The most revolutionary thing one can do in the post-modern era is to live a peaceful life, away from the fame and noise, raising a family of upstanding, equally well-behaved children. The real revolutionaries are people whom George Eliot called “the number who lived faithfully a hidden life, and rest in unvisited tombs.” To be remembered as a kind person who lived virtuously is the ultimate form of subversiveness.
Progressive moral relativism is responsible for incalculable destruction of Western society. Out of wedlock births, fatherless families, no-fault divorce, and rampant secularism are all tearing apart the seams of traditional society. A lifelong marriage with grandchildren is almost unheard of outside the generation that produced the baby boomers. What’s more rebellious than sticking to the old mores of society when disgruntled minorities aggressively demand we affirm their lifestyle?

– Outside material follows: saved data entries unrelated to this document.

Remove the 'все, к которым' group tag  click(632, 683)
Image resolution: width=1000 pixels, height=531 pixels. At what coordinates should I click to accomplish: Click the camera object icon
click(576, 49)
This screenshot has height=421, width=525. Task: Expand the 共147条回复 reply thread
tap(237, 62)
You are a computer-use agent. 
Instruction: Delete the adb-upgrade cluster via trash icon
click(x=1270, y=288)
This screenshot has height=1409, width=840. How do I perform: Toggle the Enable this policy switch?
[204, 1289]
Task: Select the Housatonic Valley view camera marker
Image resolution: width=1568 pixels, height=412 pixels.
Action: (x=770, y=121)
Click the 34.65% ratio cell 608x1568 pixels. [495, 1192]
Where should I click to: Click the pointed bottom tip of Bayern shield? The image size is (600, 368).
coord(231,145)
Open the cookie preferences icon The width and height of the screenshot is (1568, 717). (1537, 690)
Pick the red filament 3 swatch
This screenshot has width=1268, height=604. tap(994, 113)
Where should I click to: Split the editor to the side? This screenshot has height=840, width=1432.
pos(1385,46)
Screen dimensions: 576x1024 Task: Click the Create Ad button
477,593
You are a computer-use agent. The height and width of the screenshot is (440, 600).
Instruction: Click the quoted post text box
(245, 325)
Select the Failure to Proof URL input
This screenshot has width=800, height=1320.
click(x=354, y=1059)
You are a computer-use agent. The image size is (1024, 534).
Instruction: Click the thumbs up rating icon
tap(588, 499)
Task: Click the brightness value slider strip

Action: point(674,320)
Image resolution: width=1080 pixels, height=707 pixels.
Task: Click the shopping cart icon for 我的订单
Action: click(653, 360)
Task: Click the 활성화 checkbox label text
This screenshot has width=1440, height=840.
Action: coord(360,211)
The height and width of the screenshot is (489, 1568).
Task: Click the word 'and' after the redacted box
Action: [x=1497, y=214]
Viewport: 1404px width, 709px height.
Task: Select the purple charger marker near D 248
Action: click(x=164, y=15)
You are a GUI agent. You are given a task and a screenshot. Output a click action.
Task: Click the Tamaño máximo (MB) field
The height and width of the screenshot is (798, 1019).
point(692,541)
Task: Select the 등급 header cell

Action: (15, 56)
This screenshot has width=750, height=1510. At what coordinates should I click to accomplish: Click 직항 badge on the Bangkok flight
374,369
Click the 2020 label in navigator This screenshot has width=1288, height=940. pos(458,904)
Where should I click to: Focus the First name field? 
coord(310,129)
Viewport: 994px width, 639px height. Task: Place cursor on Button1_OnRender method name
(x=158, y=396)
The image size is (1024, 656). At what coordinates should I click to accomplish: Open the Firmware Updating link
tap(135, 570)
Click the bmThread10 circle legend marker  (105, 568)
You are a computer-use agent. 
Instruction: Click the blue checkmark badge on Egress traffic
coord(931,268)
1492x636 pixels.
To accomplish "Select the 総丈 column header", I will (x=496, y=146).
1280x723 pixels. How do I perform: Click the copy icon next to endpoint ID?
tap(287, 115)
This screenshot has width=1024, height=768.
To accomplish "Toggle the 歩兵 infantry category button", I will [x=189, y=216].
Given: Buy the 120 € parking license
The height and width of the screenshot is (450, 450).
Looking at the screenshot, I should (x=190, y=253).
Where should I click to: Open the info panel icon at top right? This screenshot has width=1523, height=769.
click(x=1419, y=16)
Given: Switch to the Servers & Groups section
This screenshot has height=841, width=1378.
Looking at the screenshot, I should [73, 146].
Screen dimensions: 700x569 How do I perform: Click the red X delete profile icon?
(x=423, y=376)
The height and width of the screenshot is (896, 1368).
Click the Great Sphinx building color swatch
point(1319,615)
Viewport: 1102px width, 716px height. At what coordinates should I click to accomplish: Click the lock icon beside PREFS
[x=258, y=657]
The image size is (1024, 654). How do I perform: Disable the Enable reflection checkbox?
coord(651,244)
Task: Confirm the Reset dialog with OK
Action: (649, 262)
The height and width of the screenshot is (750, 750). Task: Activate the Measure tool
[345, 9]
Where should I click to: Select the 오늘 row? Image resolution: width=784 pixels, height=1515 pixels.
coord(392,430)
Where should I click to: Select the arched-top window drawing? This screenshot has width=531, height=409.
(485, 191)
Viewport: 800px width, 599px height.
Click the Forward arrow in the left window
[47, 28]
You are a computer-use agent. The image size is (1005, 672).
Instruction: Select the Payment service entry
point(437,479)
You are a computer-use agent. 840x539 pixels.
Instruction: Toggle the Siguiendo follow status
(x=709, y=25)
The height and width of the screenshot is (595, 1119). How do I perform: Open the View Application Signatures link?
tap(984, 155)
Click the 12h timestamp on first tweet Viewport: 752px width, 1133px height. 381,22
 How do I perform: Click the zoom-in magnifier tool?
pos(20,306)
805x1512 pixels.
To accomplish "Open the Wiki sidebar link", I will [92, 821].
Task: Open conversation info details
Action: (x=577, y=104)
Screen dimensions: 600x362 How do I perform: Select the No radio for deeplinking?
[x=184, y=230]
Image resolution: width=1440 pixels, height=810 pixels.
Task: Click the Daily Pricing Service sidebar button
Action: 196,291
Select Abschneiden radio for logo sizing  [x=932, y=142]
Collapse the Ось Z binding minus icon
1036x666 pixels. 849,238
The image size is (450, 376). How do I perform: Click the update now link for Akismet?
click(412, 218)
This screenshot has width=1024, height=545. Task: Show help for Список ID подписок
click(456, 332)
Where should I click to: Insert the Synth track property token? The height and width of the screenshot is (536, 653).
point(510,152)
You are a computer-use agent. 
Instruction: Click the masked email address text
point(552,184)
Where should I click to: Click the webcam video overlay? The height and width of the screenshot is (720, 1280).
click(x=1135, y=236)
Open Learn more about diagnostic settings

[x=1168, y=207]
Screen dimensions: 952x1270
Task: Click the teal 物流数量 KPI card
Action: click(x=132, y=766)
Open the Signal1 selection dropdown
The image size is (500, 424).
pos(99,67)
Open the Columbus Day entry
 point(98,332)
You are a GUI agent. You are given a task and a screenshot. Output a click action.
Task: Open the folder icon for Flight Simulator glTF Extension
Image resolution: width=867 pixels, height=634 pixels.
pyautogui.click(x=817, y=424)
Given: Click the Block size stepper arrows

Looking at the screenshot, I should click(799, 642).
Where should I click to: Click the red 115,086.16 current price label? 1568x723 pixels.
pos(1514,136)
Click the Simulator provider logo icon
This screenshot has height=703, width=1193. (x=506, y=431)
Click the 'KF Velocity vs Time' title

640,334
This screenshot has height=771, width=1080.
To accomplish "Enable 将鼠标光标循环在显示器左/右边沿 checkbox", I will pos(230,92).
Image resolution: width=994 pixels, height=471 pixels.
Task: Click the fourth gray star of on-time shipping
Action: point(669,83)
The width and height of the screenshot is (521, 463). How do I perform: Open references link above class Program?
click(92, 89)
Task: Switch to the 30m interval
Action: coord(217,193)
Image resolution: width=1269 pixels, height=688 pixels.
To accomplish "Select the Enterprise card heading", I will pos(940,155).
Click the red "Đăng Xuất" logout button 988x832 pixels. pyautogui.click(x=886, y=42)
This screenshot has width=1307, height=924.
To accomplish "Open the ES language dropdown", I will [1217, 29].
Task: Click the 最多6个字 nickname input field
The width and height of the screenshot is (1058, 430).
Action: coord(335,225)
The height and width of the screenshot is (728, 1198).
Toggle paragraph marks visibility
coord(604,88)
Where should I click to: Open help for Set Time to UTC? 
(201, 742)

In a recent speech before the Christian Gathering, New York Times columnist David Brooks described the hyper-progressive worldview as one that emphasizes accomplishment over fulfillment. It’s now conformist to strive for the best grades, the best job, the best resume, and the best position of power. Success is measured in the size of accomplishments; not the substance. Our cultural heroes are those who rise triumphantly to the top, exuding splendor to cheering crowds. They are the Russell Brands and punk rockers who think raunchy behavior and extremist political rhetoric are the things of fundamental change. Brooks decries the narcissistic, achievement culture for lacking a moral purpose. He says the “secular world may look like Kim Kardashian and vulgarity, but I am telling you it is a river of spiritual longing.”
Even the most impoverished and decrepit segments of society are filled with people who long for tangible success. They don’t understand what it means to be content with the way things are, and how to enjoy small moments of unbridled joy. They fail to see the virtue of living like George Bailey, with a loving family and a network of good-natured friends.
Russell Brand embodies the lifestyle of egocentric pleasure-seeking that hollows out civilization. His 14 month marriage to pop singer Katy Perry was the manifestation of a life void of transcendent meaning. A marriage based entirely on surface-level love, Brand broke off the sacred bond via a text message. Is there anything more modern than tossing off centuries of tradition with an impersonal message on a cell phone? Unfortunately, the short-love, long-divorce practice is becoming a norm even for non-celebrities. The decay of the nuclear family foundation will cause untold damage to orderly life; the deleterious effects of which are still forthcoming.
John Lydon’s leftists tendencies might be misguided, but his critique of Brand’s “I take drugs and tell jokes in not funny ways” schtick is spot-on. There is no seriousness in his call for revolution.
Living plainly is anathema to the revolutionary aspirations of progressive reformers. They want the immediate results of provocation, without the tireless work of striving toward virtue. Good societies aren’t built upon constant agitation, but dedication to an agreed-to moral code. Tradition and homeliness are as much a revolutionary weapon as a barrel of gunpowder. The difference is explosions only leave destruction in their wake; a calm, indefatigable pursuit of simple goodness can bring everlasting change for the better.